Tampoco hay democracia donde los poderes del Estado no están separados, contrapesándose unos a otros. Y aunque un representante del poder, ya hace tiempo, haya hecho la gracieta de decir la barbaridad de que Montesquieu, propulsor de la doctrina de separación de poderes, murió hace muchos años, ni sus ideas ni las de Locke, Hume y otros teóricos han dejado de estar vigentes en el estudio de la Ciencia Política y quien niegue esto contribuye a corromper la verdadera esencia del sistema.
Así pues, quien es profundamente liberal, antepone dicha esencia política a las conveniencias de los sectores que ejercen el poder, porque, como dijo Lord Acton hace más de cien años: «El ejercicio del poder corrompe y el ejercicio del poder absoluto, corrompe absolutamente».
Por lo tanto resulta esencial que los poderes ejecutivo, legislativo y judicial sean independientes, es la garantía más pura de que el gobierno de la Nación sea imparcial y justo y de que el abuso de cualquiera de ellos sea inmediatamente corregido por la puesta en marcha de los mecanismos que los otros dos tienen para evitarlo.
Desgraciadamente en España cuando depositamos nuestro voto en las urnas, elegimos lo que nos mandan y de un solo golpe dejamos las manos libres a los profesionales de la política para que ejerzan un poder que, en demasiadas ocasiones y desgraciadamente, cae en la corrupción y en el descrédito.
Y si esto por sí mismo fuera poco, los pactos postelectorales consiguen con frecuencia que los perdedores de las elecciones sean quienes se alcen con el poder que además se fragmenta en grupos o grupúsculos antisistema, de los que en la actualidad tenemos unos abundantes ejemplos, con dirigentes que tienen «ocurrencias» tales como que los estudiantes se dediquen a barrer las calles o que las madres y padres de los niños de la escuela, se dediquen a servir y cocinar en los comedores escolares.
También es lamentable que cuando llegan al poder algunos de estos grupúsculos, toda su acción política se concentre en cambiar los nombres de las calles, sustituir, retratos y símbolos, en vez de dedicarse a fomentar el empleo y dar facilidades a las empresas para su crecimiento, porque (a ver si lo entendemos de una vez) no son los gobiernos, ya municipales, autonómicos o nacionales quienes crean la riqueza, sino las fuerzas productivas de la sociedad.

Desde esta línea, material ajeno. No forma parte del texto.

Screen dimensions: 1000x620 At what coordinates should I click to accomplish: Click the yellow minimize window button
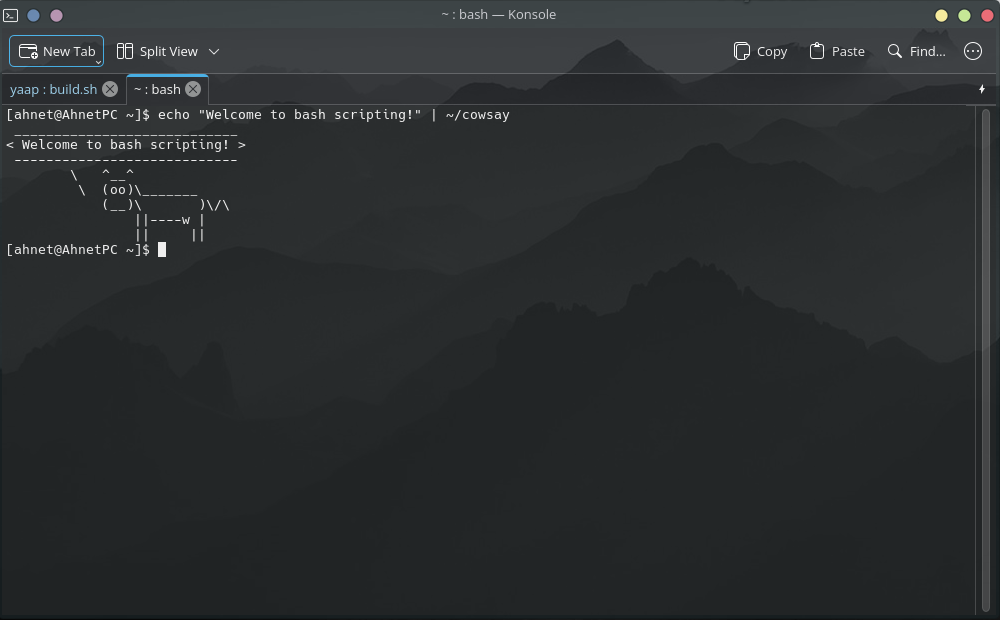click(941, 15)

Por eso creo que el ejercicio de las libertades no puede ser constreñido por ideas trasnochadas de controles desde el poder, sino todo lo contrario. Porque a mayores cuotas de libertad individual, habrá un mayor bienestar y una mayor prosperidad tanto económica como social. Por eso los controles deben de ser sistemáticos y para evitar los abusos de los políticos. Para ello no hay otra alternativa que cambiar el sistema electoral y la filosofía constitucional, porque con indignados en las calles, con escraches, y con acosos violentos a los partidos gobernantes, no se arregla nada. El arreglo tiene que venir de la esencia misma del sistema y, por desgracia, como dejamos dicho, a nuestro tinglado político aún le faltan muchos escalones para llegar a ser una verdadera y genuina democracia liberal.